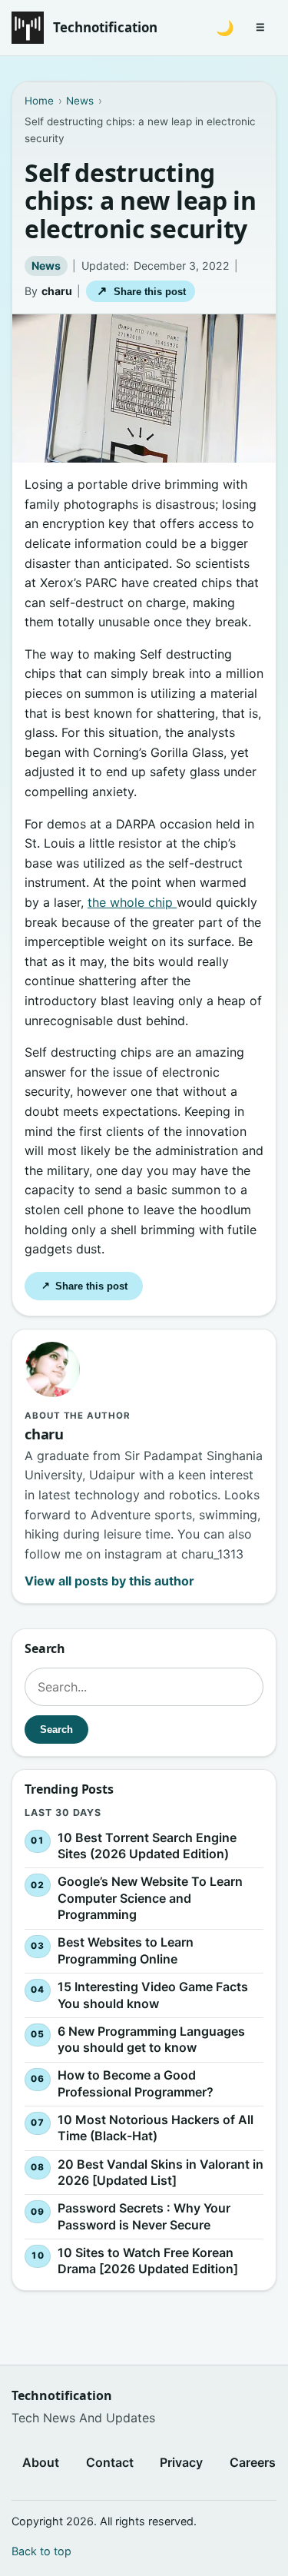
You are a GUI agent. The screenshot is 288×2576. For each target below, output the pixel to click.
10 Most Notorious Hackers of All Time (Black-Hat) (155, 2128)
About (40, 2462)
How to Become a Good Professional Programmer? (136, 2083)
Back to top (41, 2551)
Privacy (181, 2462)
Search (56, 1729)
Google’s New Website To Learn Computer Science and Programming (150, 1898)
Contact (110, 2462)
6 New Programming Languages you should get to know (151, 2039)
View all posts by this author (109, 1580)
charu (56, 290)
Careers (253, 2462)
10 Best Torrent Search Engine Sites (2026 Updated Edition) (147, 1845)
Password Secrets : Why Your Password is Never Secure (144, 2216)
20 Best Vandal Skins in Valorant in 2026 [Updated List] (160, 2172)
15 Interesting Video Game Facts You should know (153, 1995)
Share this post (141, 290)
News (46, 265)
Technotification (105, 27)
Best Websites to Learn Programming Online (126, 1950)
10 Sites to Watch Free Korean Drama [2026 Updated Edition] (148, 2260)
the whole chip (132, 902)
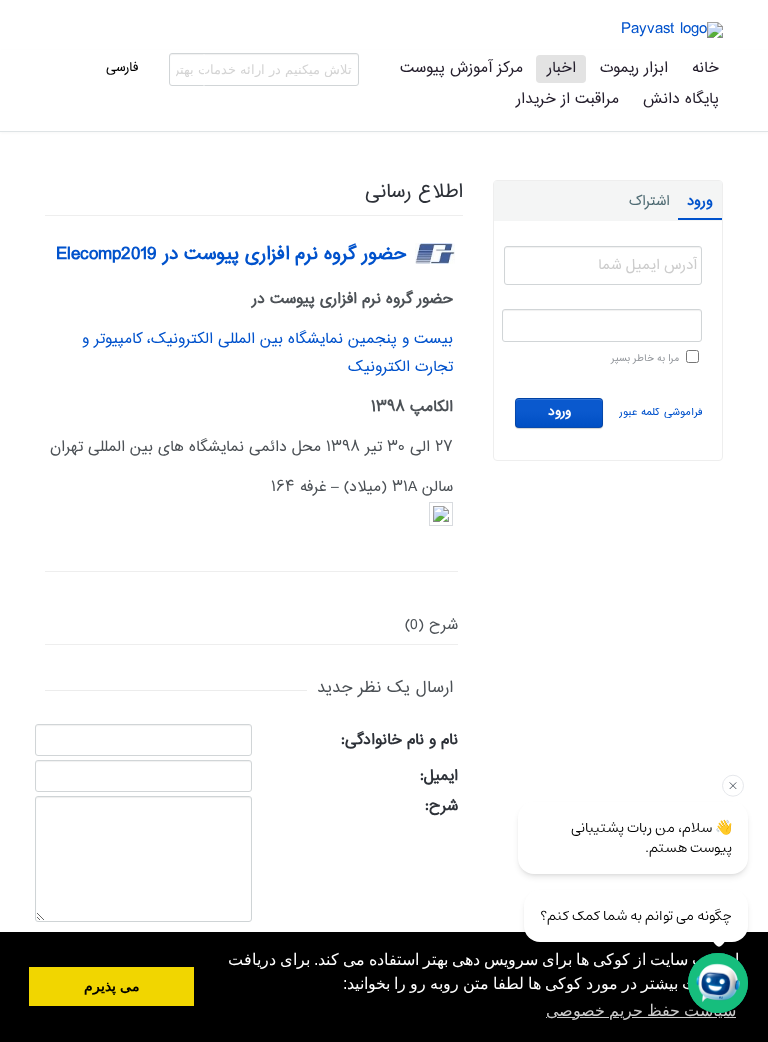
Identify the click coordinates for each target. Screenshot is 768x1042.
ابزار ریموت (634, 68)
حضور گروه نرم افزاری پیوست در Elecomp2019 (231, 255)
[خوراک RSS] (52, 211)
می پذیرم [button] (112, 986)
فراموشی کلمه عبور (660, 412)
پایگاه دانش (681, 99)
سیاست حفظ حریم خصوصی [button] (641, 1010)
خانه (705, 68)
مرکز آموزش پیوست (461, 68)
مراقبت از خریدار (567, 99)
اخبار (561, 68)
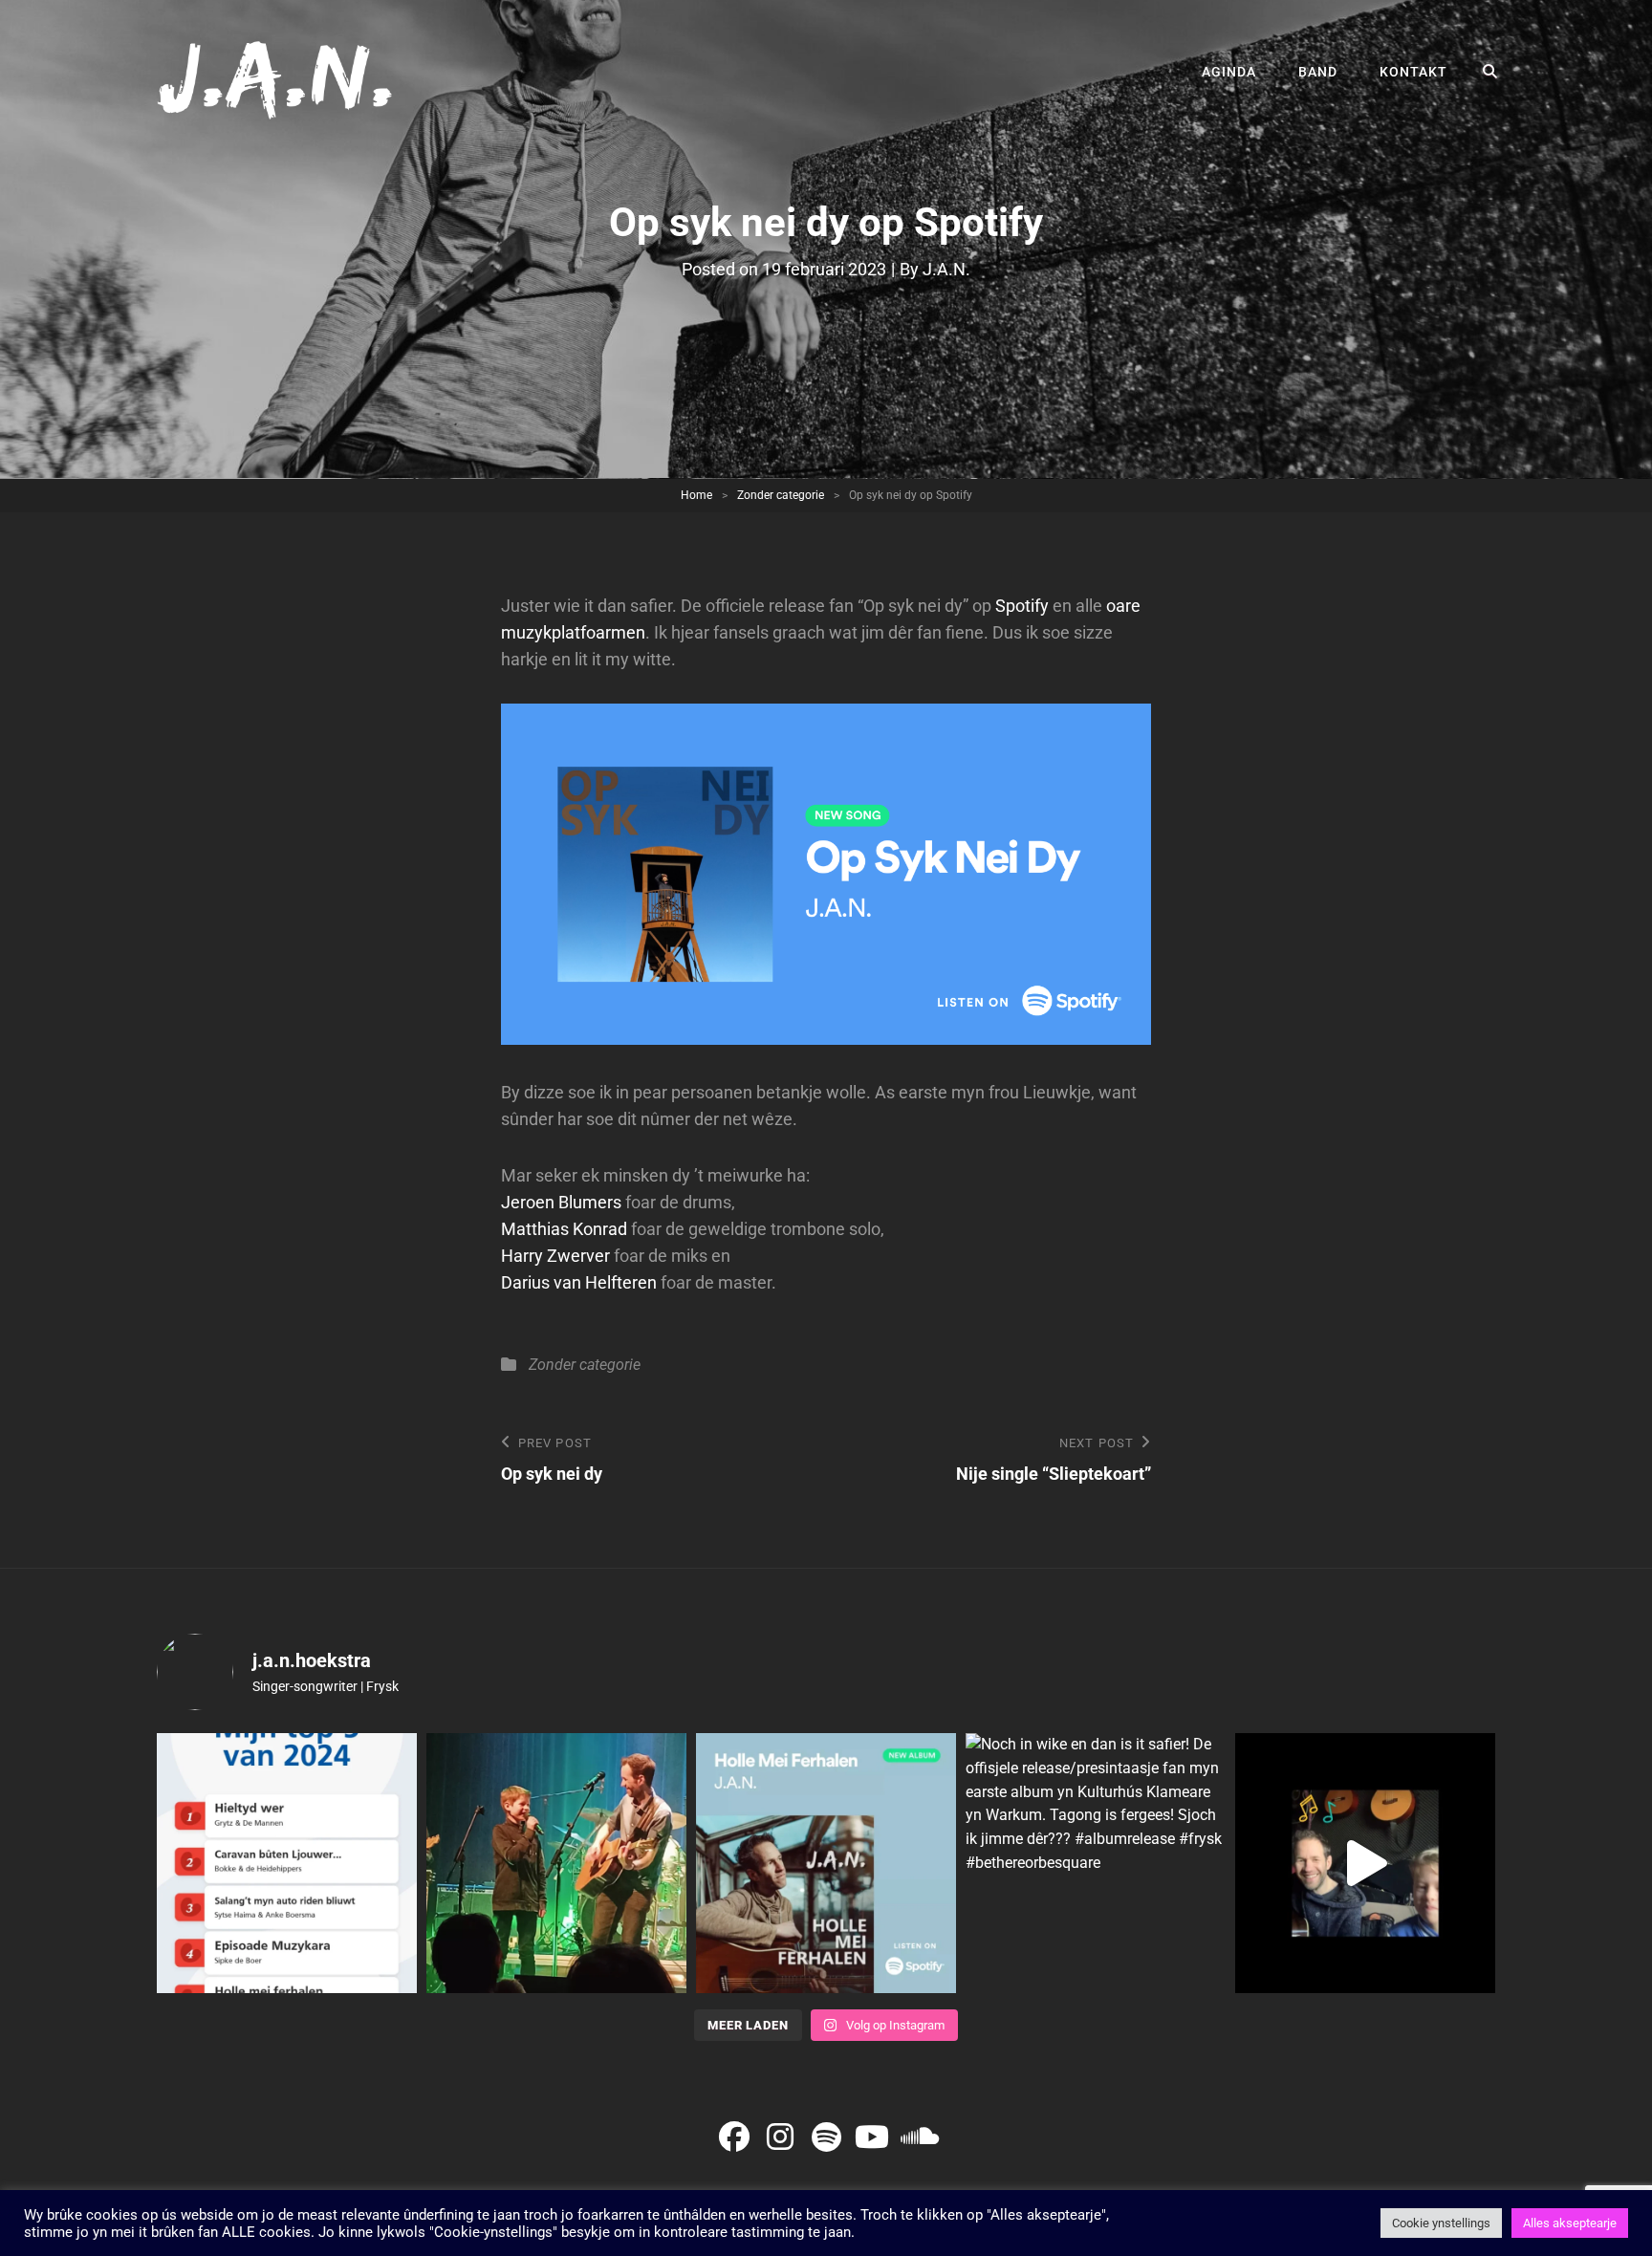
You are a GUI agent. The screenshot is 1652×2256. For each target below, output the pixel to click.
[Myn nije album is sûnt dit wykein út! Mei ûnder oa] (826, 1863)
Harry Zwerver (555, 1256)
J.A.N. (946, 269)
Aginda (1229, 71)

Description of the task
Each line of the entries that contains the word "target" should be listed.

Exercise solution
You are a GUI agent. The screenshot is 288×2576. For each target below, output the pixel to click.
Identify the click coordinates for each target. Screenshot is 768x1042.
You are a GUI agent. The screenshot is 1652×2256. For each target below, output the pixel to click.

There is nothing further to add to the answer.